When one wishes to minimize the length of the piece of wire used, one starts at one end, and nails the wire on the posts in order, e.g. (n = 5, and each x standing for a nail)

Five fenceposts strung together in-line.

But what if we want to maximize the length of wire? For n = 3, the solution is obviously (apart from reflection)

Three fenceposts with one wire doubling back for maximum length.

and for n = 4 (after a moment's thought)

Four fenceposts with wires folded twice for maximum length.

but how is it for general n?

The crucial observation is that in a maximal arrangement, at no post the situation

A nail where the wire goes straight through.

occurs: the wire could have been lengthened by removal of the above nail and connecting the above post to one of the posts where the wire currently ends. This observation leads to the

Lemma 0. At each nail, the wire ends or reverses direction.

In other words — in pictures, to be precise — nails only occur in the following 4 positions

Wire to the left, wire to the right, wire doubling left, wire doubling right.

We now mark the zones before, between, and after the posts with their "intensities", i.e. the number of

Zones marked with intensities on the n = 4 solution.

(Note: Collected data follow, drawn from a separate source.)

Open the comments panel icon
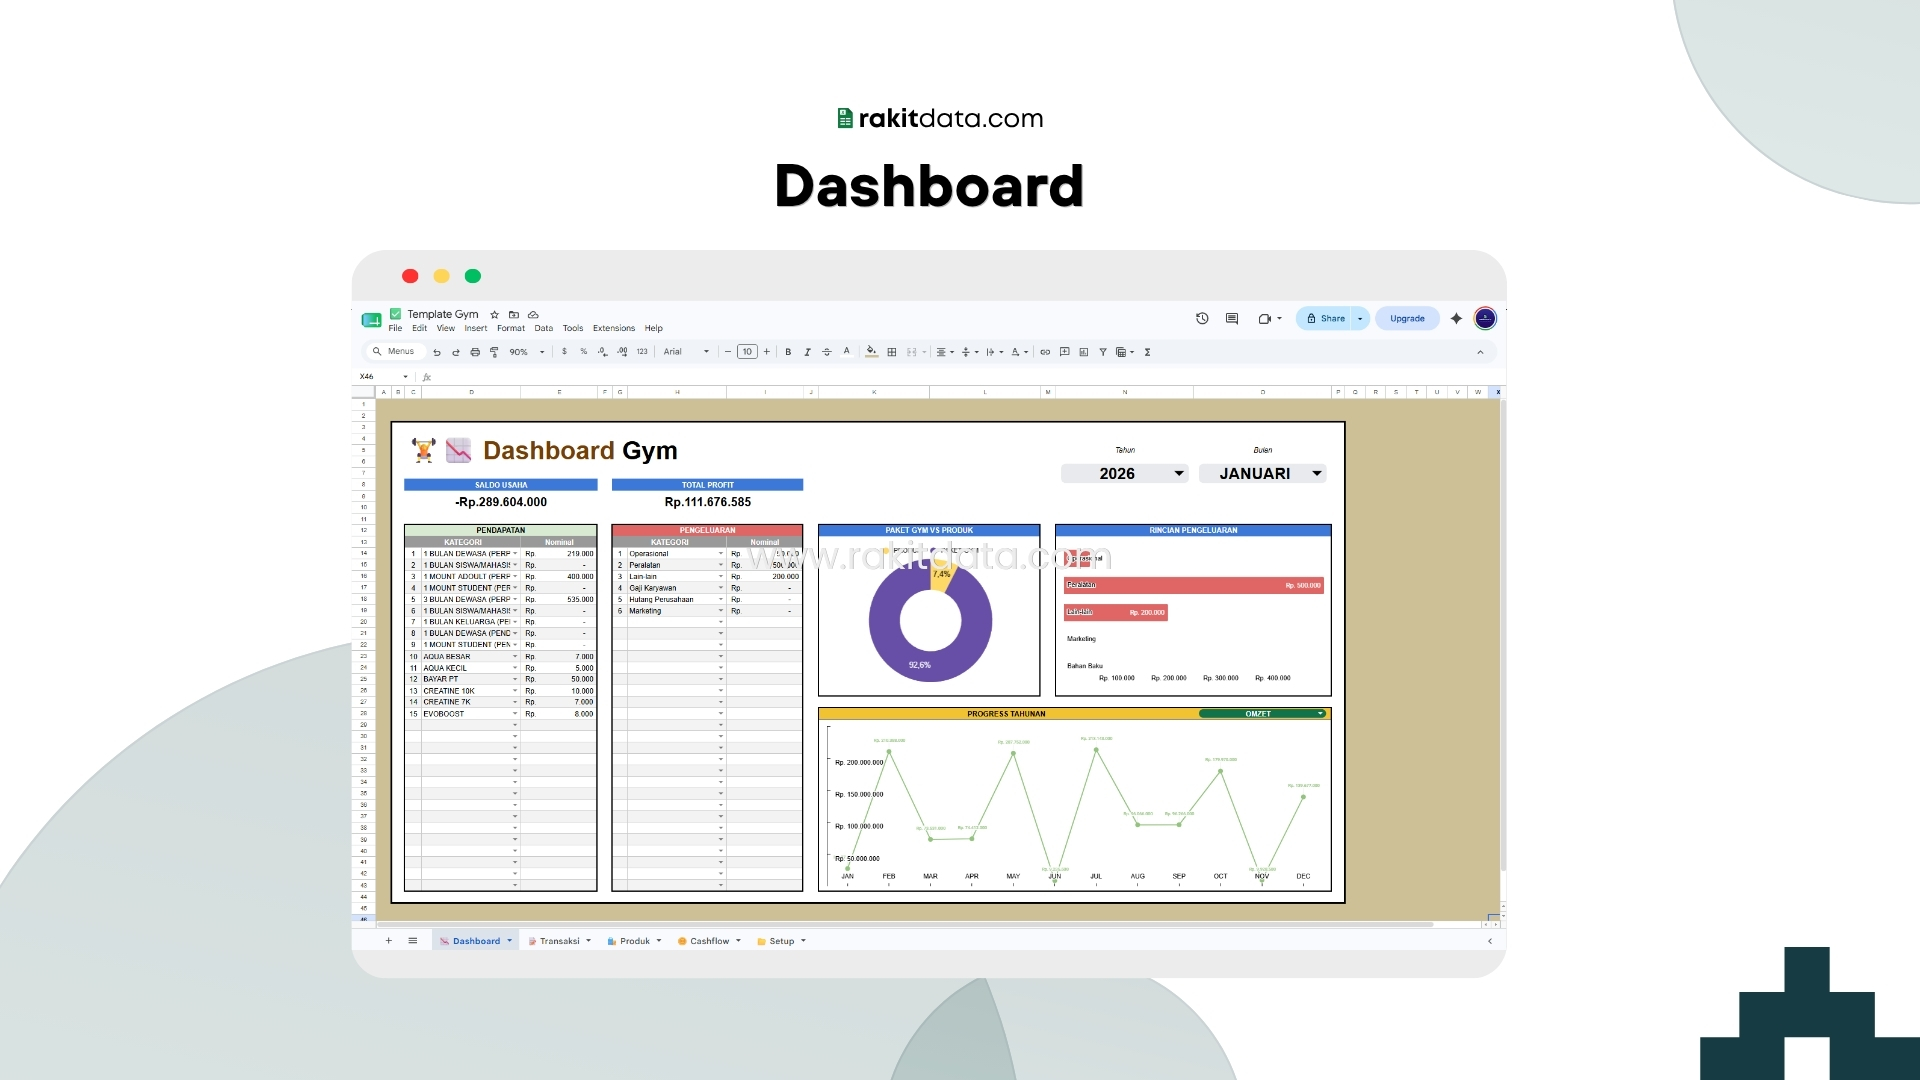Image resolution: width=1920 pixels, height=1080 pixels. pyautogui.click(x=1232, y=319)
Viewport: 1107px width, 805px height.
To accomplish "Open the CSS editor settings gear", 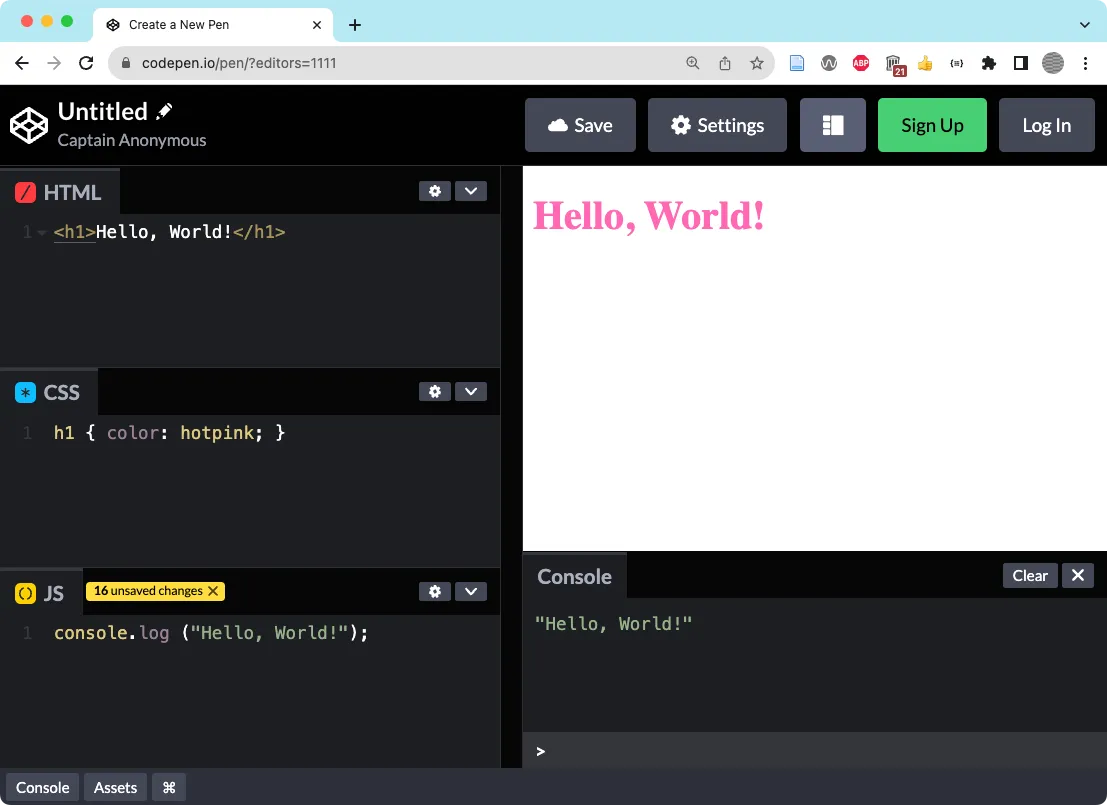I will pyautogui.click(x=435, y=391).
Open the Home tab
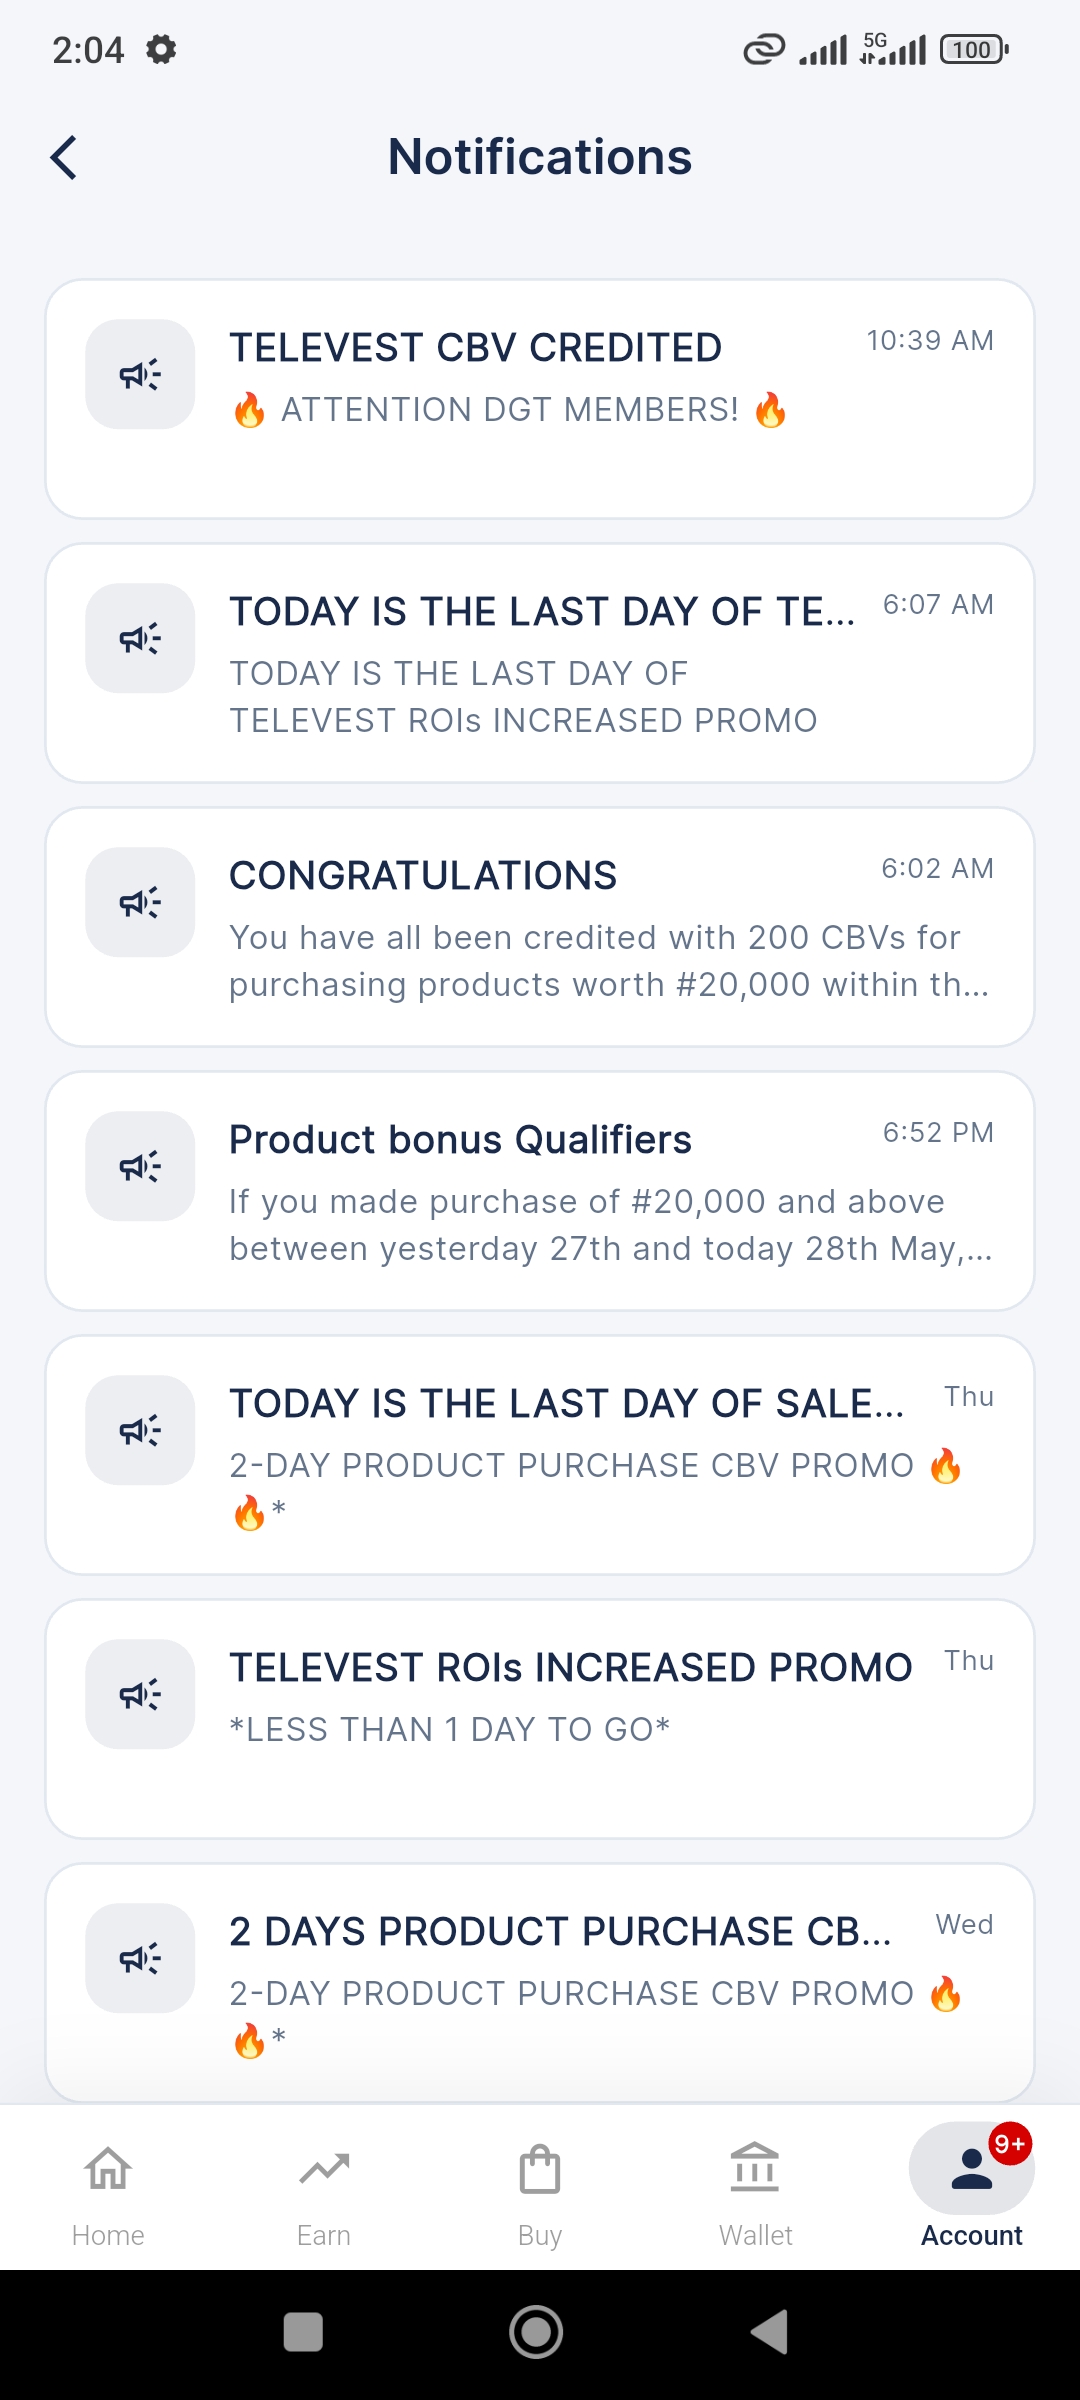The height and width of the screenshot is (2400, 1080). (108, 2195)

wires passing through each zone. This terminology (with Lemma 0 and the fact that the wire has 2 ends) allows us to formulate

Lemma 1. At two posts, the intensity changes by 1, at all other posts it changes by 2.

The length of the wire equals the sum of the intensities. We maximize this sum when, going in from the outside (where the intensities are 0), we increase the intensities each time by the maximum amount 2 until near the center we accommodate the two changes = 1.

For even n (odd number of zones), the sequence of intensities is unique, e.g. for n = 6 : 0 2 4 5 4 2 0 .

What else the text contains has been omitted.